Problem requirements
Copy the records word for word, from the first line through the line containing "(x=57, y=221)".

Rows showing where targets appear
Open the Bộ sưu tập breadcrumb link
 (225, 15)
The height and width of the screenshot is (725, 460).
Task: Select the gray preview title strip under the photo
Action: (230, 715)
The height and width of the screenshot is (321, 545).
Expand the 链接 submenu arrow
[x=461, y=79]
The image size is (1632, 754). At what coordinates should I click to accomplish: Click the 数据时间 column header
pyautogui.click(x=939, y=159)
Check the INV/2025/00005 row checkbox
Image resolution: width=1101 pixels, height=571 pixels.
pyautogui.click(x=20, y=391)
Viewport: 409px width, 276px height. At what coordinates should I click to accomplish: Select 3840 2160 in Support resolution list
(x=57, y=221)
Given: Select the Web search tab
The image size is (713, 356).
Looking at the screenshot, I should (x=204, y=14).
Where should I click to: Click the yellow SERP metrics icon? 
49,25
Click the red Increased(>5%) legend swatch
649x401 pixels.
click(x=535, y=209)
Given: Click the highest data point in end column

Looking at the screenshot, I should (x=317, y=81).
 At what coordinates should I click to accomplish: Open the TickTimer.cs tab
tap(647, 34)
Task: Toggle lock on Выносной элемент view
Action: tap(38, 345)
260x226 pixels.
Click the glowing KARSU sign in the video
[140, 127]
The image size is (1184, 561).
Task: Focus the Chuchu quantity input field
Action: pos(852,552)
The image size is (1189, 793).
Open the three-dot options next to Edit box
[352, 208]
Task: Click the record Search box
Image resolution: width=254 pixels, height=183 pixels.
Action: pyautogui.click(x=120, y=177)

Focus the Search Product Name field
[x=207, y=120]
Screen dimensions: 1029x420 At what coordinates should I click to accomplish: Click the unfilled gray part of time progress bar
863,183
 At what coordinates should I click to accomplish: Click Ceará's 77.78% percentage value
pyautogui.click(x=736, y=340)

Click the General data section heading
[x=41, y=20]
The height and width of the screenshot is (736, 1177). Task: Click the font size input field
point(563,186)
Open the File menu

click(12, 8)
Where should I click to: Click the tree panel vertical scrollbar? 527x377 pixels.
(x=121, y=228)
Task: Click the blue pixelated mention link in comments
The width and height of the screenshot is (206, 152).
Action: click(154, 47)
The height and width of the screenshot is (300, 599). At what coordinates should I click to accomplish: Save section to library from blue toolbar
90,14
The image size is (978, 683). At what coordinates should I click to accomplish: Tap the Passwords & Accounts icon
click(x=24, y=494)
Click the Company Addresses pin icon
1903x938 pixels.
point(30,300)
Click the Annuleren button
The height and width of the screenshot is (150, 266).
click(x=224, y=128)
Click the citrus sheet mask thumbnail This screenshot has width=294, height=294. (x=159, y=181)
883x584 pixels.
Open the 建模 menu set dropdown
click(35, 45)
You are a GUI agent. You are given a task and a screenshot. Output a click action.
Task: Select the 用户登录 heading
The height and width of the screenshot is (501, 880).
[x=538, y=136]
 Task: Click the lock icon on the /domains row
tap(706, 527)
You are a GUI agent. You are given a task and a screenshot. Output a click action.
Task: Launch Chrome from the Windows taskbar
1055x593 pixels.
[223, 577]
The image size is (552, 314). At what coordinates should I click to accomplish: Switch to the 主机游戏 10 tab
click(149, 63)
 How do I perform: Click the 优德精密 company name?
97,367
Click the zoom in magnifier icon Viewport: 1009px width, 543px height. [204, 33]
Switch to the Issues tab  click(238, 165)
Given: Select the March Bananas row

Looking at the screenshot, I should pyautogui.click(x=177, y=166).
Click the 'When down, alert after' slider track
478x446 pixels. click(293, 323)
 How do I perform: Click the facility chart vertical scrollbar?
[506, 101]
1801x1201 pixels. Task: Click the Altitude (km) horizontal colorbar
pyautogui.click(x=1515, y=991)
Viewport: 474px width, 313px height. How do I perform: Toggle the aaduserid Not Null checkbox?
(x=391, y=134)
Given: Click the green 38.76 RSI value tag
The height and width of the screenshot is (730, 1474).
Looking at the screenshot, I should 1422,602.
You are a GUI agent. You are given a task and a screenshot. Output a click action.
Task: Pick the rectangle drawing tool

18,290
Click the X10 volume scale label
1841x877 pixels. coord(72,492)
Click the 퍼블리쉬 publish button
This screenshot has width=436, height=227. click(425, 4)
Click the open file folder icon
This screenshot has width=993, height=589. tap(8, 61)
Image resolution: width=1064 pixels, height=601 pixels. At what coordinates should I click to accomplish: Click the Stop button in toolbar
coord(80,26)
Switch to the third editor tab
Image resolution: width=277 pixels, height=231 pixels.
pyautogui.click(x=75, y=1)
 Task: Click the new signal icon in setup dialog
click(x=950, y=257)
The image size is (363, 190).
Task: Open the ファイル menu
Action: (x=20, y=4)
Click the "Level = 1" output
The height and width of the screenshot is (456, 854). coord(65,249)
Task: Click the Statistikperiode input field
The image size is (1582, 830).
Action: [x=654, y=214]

Task result
Open the Bộ sưu tập breadcrumb link
 (225, 15)
The height and width of the screenshot is (725, 460).
Task: Select the gray preview title strip under the photo
Action: (230, 715)
The height and width of the screenshot is (321, 545).
Expand the 链接 submenu arrow
[x=461, y=79]
The image size is (1632, 754). At what coordinates should I click to accomplish: Click the 数据时间 column header
pyautogui.click(x=939, y=159)
Check the INV/2025/00005 row checkbox
Image resolution: width=1101 pixels, height=571 pixels.
pyautogui.click(x=20, y=391)
Viewport: 409px width, 276px height. At what coordinates should I click to accomplish: Select 3840 2160 in Support resolution list
(x=57, y=221)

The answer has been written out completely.